Para prevenir a obesidade e manter a saúde em dia deve se adotar um cardápio baseado em alimentos naturais minimamente processados: comer comida de verdade, nutritiva e saciante! Folhas, legumes, frutas, grãos, sementes, ovos, laticínios, carnes, pescados. Evite os embalados, congelados, fastfood, refrigerantes, sucos prontos e outras guloseimas fabricadas pela indústria.

Referências

*Public Health Nutrition 2019. Ultra-processed foods: what they are and how to identify them.

*Public Health Nutrition 2018. The NOVA food classification and the trouble with ultra-processing.

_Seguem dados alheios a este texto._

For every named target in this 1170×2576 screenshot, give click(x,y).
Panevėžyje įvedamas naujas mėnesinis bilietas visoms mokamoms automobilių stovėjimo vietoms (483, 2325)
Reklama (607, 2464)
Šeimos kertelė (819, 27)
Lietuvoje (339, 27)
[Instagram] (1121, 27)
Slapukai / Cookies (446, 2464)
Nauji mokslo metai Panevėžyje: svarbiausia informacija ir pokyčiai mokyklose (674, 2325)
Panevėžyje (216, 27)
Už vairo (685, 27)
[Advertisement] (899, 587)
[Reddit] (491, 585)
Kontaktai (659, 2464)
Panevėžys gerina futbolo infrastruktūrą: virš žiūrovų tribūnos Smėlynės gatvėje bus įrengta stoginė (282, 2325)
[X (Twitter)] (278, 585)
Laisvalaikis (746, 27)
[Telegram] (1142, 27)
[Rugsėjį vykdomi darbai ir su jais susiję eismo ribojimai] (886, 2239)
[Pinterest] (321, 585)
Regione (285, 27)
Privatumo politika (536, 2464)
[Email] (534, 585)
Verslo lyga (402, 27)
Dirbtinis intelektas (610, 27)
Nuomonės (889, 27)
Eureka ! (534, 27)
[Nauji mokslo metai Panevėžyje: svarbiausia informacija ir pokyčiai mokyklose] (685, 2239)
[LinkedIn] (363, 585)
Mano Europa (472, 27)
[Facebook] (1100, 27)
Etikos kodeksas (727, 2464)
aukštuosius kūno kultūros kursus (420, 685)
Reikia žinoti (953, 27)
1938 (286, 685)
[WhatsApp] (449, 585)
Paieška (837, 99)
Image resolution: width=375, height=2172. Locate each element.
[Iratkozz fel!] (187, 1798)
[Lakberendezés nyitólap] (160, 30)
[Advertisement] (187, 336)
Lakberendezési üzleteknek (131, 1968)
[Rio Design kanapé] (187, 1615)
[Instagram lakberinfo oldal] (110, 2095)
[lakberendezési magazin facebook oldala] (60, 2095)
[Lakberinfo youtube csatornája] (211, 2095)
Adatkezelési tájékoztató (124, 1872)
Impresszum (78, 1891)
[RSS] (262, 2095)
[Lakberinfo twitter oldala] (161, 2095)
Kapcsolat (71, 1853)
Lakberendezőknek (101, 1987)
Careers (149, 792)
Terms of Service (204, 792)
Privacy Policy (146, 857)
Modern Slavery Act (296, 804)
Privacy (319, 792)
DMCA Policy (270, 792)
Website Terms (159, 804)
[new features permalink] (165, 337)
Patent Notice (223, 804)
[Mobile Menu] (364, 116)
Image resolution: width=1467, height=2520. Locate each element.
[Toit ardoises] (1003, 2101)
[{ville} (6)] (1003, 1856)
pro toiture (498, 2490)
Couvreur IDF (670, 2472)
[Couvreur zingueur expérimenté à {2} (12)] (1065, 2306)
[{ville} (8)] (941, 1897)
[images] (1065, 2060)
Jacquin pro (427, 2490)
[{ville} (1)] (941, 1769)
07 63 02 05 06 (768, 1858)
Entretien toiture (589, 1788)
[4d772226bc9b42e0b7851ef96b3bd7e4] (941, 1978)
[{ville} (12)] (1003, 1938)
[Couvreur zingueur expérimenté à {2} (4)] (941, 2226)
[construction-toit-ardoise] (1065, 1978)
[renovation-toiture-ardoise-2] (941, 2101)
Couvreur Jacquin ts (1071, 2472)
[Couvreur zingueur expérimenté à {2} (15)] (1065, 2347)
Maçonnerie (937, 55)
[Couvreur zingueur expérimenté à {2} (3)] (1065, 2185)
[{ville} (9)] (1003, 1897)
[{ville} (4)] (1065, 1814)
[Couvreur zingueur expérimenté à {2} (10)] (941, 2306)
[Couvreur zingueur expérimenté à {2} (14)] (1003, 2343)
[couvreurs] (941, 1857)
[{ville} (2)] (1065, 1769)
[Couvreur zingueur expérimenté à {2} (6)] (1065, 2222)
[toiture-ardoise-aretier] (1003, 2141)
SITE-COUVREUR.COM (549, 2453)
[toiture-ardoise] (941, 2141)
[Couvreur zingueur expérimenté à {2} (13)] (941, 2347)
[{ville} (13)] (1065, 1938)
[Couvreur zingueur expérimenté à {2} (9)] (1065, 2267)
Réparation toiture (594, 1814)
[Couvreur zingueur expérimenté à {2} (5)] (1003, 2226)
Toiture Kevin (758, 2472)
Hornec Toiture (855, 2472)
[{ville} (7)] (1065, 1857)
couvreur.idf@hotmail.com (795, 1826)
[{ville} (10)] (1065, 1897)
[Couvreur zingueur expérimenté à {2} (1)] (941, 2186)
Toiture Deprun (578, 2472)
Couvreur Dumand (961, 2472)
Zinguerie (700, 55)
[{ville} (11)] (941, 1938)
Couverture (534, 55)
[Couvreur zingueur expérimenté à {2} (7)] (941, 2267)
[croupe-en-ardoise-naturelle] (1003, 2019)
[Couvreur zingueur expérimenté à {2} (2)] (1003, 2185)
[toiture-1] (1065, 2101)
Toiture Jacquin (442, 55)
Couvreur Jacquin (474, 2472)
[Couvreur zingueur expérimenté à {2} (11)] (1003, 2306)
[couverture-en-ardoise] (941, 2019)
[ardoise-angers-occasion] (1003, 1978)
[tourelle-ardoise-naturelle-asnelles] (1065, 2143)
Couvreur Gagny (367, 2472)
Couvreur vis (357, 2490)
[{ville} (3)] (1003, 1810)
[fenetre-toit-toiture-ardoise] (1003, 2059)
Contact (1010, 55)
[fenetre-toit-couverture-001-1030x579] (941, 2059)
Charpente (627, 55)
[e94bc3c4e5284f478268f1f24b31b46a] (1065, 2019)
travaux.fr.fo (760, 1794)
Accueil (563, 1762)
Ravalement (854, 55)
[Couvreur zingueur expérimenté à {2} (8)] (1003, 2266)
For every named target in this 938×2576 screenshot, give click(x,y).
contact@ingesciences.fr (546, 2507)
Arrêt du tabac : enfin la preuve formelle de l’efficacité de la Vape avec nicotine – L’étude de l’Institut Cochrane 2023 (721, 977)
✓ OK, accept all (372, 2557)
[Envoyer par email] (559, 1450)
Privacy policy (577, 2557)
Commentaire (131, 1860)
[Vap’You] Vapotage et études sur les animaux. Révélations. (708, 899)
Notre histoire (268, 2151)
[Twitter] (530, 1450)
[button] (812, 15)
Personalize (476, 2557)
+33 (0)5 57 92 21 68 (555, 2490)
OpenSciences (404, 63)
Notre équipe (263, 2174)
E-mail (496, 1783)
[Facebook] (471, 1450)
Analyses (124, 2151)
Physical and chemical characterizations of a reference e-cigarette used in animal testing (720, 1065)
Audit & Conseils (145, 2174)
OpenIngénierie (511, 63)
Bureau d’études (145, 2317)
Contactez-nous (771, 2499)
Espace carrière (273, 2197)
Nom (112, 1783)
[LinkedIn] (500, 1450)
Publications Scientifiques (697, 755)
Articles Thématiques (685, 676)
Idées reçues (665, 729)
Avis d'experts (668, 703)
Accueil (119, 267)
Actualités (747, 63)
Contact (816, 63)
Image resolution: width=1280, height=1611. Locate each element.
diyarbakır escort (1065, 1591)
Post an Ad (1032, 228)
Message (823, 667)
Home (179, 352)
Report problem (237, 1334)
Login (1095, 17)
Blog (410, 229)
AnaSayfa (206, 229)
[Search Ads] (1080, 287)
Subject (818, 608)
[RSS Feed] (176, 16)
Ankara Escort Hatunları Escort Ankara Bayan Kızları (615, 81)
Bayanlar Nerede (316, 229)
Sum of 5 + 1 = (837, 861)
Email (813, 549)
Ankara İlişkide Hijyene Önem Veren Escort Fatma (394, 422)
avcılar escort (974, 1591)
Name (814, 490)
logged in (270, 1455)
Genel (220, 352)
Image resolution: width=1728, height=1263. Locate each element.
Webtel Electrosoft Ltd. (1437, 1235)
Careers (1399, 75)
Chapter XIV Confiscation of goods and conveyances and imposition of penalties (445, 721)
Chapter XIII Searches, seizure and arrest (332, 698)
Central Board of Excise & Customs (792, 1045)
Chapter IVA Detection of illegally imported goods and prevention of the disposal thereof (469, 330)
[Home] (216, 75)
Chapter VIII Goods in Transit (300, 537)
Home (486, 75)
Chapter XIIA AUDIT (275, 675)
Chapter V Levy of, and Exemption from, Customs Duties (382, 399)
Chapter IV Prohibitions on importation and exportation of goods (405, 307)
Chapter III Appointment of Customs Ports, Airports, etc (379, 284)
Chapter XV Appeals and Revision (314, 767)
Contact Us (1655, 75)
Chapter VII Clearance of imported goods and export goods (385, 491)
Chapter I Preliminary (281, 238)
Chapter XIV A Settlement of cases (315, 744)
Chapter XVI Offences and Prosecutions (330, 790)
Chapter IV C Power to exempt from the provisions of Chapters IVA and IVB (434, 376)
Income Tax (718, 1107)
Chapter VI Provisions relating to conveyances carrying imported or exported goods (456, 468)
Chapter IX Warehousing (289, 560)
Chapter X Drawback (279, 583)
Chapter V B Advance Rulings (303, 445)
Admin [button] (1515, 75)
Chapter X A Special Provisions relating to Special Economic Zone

*BMJ 2018. Consumption of ultra-processed foods & cancer risk: results from NutriNet-Santé prospective cohort.

*Endocrine 2017. The influence of phthalates & bisphenol A on the obesity development & glucose metabolism disorders.

*Folia Microbiologica 2019. Human gut microbes are susceptible to antimicrobial food additives in vitro.

*BMJ 2019. Association between consumption of ultra-processed foods & all cause mortality: SUN prospective cohort study.

*Cell Metabolism 2019. Ultra-Processed Diets Cause Excess Calorie Intake & Weight Gain: An Inpatient Randomized Controlled Trial.

*Vertex 2018. Obesity: From calories to ultraprocessed foods.